As diversas "societas" adoptaram os seus comportamentos de cortesia de acordo com as suas culturas, religiões e, mesmo, as condições climáticas.

As Culturas Ocidentais ostentam gestos de sociabilização com um registo de maior proximidade, onde o toque físico, como o apaerto de mão e o beijo no rosto, são a sua maior expressão. Em alguns países ocidentais, em ambos os hemisférios, vão mais longe ao abraçarem-se mutuamente em sinal de grande fraternidade e alegria. Na Gronelândia, o "kunik" é usado pelos esquimós e é aquilo a que os ocidentais chamam de 'beijo à esquimó'. Nas Filipinas, como sinal de respeito, os jovens Filipinos cumprimentam os mais velhos segurando a sua mão direita, curvando-se suavemente para a frente e encostando os dedos do idoso na testa, pronunciando "mano po". Na Índia, a famosa expressão 'namaste' é cumprimento comum entre hindus e habitantes de outros países do sudoeste asiático, feito à chegada e partida de alguém. Na Mongólia, para um cumprimento mais formal, os Mongóis sobem as mangas. Depois, a pessoa mais nova deve segurar os braços da mais velha abaixo do cotovelo, havendo depois uma troca de palavras. Por vezes, antes disto, há a oferta de um lenço para boa sorte, chamado de "khatag". Este deve ser dobrado a toda a largura e segurado pelas pontas, com os braços abertos, enquanto os dois se cumprimentam. Depois o lenço é oferecido em sinal de respeito. No Tibete, mostrar a língua é sinal de respeito e mesmo os monges o fazem. Também é comum colocarem as palmas das mãos para baixo, em frente ao peito. Na Nova Zelândia, na cultura Maori, o cumprimento mais tradicional é chamado de "hongi" e é muitas vezes acompanhado de um aperto de mão. Consiste em pressionar o nariz e a testa, ao mesmo tempo, contra o nariz e testa da outra pessoa. Depois deste cumprimento, o visitante passa de "manuhiri" (visita) para "tangata whenua" (local).

Actualmente, em Portugal, os cumprimentos entre pessoas, dependendo do seu estatuto social, profissional ou da idade, apresentam sinais de maior proximidade entre si, como o uso do beijo na face. Tal gesto, há algumas décadas atrás, seria impensável devido às convenções sociais existentes.

As senhoras davam a mão para um leve aperto de mão ou para o elegante beija-mão. Já os homens saudavam-se, sujeitos ao grau de familiaridade ou cerimónia com o interlocutor, com um vigoroso aperto de mão ou descobrindo a cabeça, tirando ou levantando o chapéu, então em voga, ou, simplesmente, levando os dedos à aba do mesmo.

Portanto, tal como outros hábitos sociais, também, os cumprimentos podem ser utilizados de acordo com as normas da saúde pública, em caso de epidemia. Não recorrendo às manifestações de cortesia de contacto directo, as pessoas podem saudar-se com um aceno de cabeça, ou uma leve reclinação do tronco, no caso dos homens.

Naturalmente, a utilização de fantasias, como as demonstradas pelo presidente dos Estados Unidos da América, quando cumprimentou alguém tocando os pés, são, além, de ridículos, falhos de significado.
··········
Tarefas a realizar:
**a.** Segundo o texto sobre cumprimentos, que nome tem o lenço oferecido na Mongólia para dar boa sorte?
**b.** Enumere todos os lugares cujas formas de cumprimento são descritas, uma a uma, no parágrafo do texto sobre cumprimentos que começa por "As Culturas Ocidentais".
**c.** Reproduza o trecho do texto sobre cumprimentos entre "Actualmente, em Portugal, os" e "aba do mesmo.", inclusive.

Registos:
··········
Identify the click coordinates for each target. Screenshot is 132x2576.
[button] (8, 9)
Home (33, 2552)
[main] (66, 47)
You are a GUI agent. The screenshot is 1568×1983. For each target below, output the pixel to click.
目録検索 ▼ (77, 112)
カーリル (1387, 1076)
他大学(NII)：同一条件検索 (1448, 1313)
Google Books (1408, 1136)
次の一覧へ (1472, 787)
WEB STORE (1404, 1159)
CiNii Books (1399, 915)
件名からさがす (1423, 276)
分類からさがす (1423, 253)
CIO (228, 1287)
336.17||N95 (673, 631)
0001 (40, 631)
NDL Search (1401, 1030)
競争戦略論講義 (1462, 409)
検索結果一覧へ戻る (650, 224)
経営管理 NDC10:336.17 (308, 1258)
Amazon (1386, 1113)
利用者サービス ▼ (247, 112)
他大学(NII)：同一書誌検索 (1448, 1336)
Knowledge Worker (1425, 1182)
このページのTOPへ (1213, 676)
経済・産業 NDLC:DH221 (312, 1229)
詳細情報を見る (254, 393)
··········
Resultados por tarefa:
**a.** Chama-se "khatag".

**b.** Gronelândia, Filipinas, Índia, Mongólia, Tibete, Nova Zelândia

**c.**
Actualmente, em Portugal, os cumprimentos entre pessoas, dependendo do seu estatuto social, profissional ou da idade, apresentam sinais de maior proximidade entre si, como o uso do beijo na face. Tal gesto, há algumas décadas atrás, seria impensável devido às convenções sociais existentes.

As senhoras davam a mão para um leve aperto de mão ou para o elegante beija-mão. Já os homens saudavam-se, sujeitos ao grau de familiaridade ou cerimónia com o interlocutor, com um vigoroso aperto de mão ou descobrindo a cabeça, tirando ou levantando o chapéu, então em voga, ou, simplesmente, levando os dedos à aba do mesmo.